== STATED TASK 1 ==
Using the pandas tutorial excerpt, explain in one to three sentences why it calls data analysis with seaborn and pingouin convenient within the pandas framework.
== STATED TASK 2 ==
Write the next part of the pandas tutorial excerpt, picking up after its final sentence about the sns.catplot() parameters.

== SUPPLIED PASSAGE ==
Exercise: What was the average fare paid by passengers who survived and those who didn’t?

Solution
# this is a solution that requires slightly less code
df.groupby('survived')['fare'].mean()
survived
0    22.117887
1    48.395408
Name: fare, dtype: float64

Exercise: What was the average fare paid by passengers in "pclass" 1 and "pclass" 3?

Solution
# this is a solution that requires slightly less code
df.groupby('pclass')['fare'].mean()
pclass
1    84.154687
2    20.662183
3    13.675550
Name: fare, dtype: float64

Section 4: The Pandas Ecosystem

Another advantage of pandas is its integration with other software which creates a powerful ecosystem for data analysis. In this section we are going to explore two such libraries: seaborn, a tool for visualizations and pingouin, a package for statistical analysis. Both libraries provide a similar interface where you pass a data frame as data and specify variables based on their column name. This homogeneous interface makes data analysis within the pandas framework very convenient.

Visualization with Seaborn

The Seaborn library allows us to create detailed visualizations, with little effort. We just have to specify the data we want to visualize and the software will take care of the details like adding colors and labeling axes. In this section, we are going to use the sns.catplot() function which is for plotting categorical data. This function takes in a data frame and the labels of columns we wish to plot on the x and y axis. It also takes other arguments to further configure the plot such as hue or kind (for a full list of parameters, see the documentation ).

== ROWS ==
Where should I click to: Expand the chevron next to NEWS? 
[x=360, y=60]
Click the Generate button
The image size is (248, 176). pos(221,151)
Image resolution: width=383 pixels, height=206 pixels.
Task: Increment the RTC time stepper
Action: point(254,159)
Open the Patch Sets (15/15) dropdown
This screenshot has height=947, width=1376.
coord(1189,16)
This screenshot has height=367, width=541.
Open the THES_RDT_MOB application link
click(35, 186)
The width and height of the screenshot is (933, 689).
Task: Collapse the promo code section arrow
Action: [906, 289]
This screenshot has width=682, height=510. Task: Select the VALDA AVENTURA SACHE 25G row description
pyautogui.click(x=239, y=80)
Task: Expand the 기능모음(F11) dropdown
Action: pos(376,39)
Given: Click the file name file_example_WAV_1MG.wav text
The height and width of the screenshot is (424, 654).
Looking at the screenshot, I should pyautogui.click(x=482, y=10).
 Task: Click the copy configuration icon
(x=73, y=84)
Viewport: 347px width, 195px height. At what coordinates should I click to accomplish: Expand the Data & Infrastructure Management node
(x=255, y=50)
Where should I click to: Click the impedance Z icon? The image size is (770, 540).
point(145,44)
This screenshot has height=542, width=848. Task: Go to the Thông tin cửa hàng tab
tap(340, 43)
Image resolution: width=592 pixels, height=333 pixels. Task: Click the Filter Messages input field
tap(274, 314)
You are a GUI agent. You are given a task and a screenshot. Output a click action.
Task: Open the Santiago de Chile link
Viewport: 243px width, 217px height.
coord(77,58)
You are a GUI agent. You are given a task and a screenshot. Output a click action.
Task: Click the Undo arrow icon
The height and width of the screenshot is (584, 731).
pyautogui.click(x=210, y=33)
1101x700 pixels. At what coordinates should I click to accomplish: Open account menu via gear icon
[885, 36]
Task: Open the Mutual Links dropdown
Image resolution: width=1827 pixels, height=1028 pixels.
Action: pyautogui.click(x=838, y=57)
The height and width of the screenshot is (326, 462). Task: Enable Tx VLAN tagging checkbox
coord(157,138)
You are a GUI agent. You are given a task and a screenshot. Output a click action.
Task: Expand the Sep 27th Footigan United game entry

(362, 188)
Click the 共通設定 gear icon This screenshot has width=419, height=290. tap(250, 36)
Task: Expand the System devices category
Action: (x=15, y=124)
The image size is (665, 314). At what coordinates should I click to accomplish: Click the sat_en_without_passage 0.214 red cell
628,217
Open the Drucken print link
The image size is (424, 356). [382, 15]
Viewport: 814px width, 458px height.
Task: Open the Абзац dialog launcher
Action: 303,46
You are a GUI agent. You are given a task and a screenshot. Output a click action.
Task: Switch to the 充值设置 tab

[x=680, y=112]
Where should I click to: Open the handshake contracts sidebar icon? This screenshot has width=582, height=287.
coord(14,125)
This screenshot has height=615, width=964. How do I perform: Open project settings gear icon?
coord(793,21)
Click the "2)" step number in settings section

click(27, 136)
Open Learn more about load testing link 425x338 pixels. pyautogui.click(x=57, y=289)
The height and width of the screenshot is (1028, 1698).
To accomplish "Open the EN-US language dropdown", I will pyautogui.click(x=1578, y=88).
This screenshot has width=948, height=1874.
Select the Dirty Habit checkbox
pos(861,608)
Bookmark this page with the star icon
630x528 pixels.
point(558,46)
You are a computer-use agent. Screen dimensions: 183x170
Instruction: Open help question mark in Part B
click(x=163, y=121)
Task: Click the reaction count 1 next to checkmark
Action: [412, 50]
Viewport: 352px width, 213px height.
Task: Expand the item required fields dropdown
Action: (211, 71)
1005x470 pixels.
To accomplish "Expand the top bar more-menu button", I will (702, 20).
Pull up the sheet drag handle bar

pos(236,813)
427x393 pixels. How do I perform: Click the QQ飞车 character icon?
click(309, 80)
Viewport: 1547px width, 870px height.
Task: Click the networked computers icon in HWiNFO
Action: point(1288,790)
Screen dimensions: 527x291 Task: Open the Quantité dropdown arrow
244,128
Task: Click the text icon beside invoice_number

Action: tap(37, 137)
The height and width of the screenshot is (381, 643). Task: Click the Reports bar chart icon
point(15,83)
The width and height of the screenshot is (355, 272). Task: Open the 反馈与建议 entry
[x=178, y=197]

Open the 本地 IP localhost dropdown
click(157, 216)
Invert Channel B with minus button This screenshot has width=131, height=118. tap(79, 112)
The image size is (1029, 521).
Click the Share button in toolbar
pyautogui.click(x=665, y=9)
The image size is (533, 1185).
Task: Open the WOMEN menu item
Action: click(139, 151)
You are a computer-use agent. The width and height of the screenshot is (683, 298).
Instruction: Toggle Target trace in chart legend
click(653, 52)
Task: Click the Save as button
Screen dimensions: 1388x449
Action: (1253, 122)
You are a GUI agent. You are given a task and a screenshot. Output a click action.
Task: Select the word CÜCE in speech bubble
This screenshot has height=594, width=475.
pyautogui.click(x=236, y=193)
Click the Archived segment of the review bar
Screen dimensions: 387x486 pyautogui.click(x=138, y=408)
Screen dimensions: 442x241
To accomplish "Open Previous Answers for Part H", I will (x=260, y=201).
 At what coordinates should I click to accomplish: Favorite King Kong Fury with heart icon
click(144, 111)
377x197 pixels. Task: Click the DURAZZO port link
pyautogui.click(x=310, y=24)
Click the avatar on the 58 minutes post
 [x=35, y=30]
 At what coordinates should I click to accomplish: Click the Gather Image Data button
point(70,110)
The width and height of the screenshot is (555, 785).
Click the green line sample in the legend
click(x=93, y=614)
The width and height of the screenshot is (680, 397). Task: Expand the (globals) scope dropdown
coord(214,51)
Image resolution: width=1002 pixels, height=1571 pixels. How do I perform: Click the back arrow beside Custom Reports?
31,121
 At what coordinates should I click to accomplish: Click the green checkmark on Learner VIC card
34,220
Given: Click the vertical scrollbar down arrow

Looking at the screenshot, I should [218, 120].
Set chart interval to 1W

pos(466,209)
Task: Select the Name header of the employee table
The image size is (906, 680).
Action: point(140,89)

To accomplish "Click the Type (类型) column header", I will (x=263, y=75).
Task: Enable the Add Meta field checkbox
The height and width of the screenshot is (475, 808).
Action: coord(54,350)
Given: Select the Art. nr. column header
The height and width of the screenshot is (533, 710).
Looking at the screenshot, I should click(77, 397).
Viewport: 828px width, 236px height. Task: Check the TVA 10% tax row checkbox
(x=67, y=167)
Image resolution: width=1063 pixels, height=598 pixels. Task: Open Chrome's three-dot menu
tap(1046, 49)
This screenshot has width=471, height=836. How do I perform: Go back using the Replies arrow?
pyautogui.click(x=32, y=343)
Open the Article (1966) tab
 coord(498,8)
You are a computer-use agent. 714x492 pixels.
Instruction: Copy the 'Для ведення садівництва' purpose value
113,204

== RESPONSE 1 ==
Both libraries offer a similar interface: you pass a data frame as the data and specify variables by their column names. This homogeneous interface is what makes analysis within the pandas framework convenient.

== RESPONSE 2 ==
Code Description
import seaborn as sns Import the seaborn library under the alias sns
sns.catplot(data=df, x='var1', y='var2') Create a categorical plot for the data frame df with "var1" on the x-axis and "var2" on the y-axis
sns.catplot(data=df, x='var1', y='var2', kind="bar") Plot the same data but as a bar plot
sns.catplot(data=df, x='var1', y='var2', hue="var3") Plot the same data but add color or hue to encode "var3"

Exercise: Import the seaborn library under the alias sns.

Solution
import seaborn as sns

Example: Create a catplot to visualize the distribution of "fare" across the different passenger classes ("pclass").

sns.catplot(df, x = 'pclass', y = 'fare', )

Exercise: Create a bar plot for the same data by using the kind argument.

Solution
sns.catplot(df, x = 'pclass', y = 'fare', kind='bar')

Exercise: Add a color or hue to the bar plot to encode passenger sex.

Solution
sns.catplot(df, x = 'pclass', y = 'fare', kind='bar', hue='sex')

Exercise: Create a bar plot to show differences in survival rates ("survived") between the different passenger classes ("pclass") and add a hue to encode "sex".

Solution
sns.catplot(df, x = 'pclass', y = 'survived', kind='bar', hue='sex')

Statistical Analysis with Pingouin

Pingouin is a library for performing statistical tests that is neatly integrated with pandas. In this section we are going to use Pingouin to perform an analysis of variance (ANOVA) which is a test that compares the variance between groups to the variance within groups with respect to a specific variable. This allows us to estimate if the difference between groups exceeds the “background noise” in the data. We are also going to compute pairwise correlations for all variables in the data set. By checking which variables are correlated, we can identify possible confounds in our analysis.

Code Description
import pingouin as pg Import the pingouin library under the alias pg
pg.anova(data=df, dv="var1", between="var2") Perform an analysis of variance (ANOVA) to check if the difference in "var1" between groups in "var2" exceeds the variance within each group of "var2"
pg.pairwise_corr(data=df) Compute pairwise correlations for all

Exercise: Import the pingouin library under the alias pg.

Solution
import pingouin as pg

Example: Perform an analysis of variance (ANOVA) to check if the variance in "fare" between "embark_town"s exceeds the variance within each "embark_town".

pg.anova(df, dv='fare', between='embark_town')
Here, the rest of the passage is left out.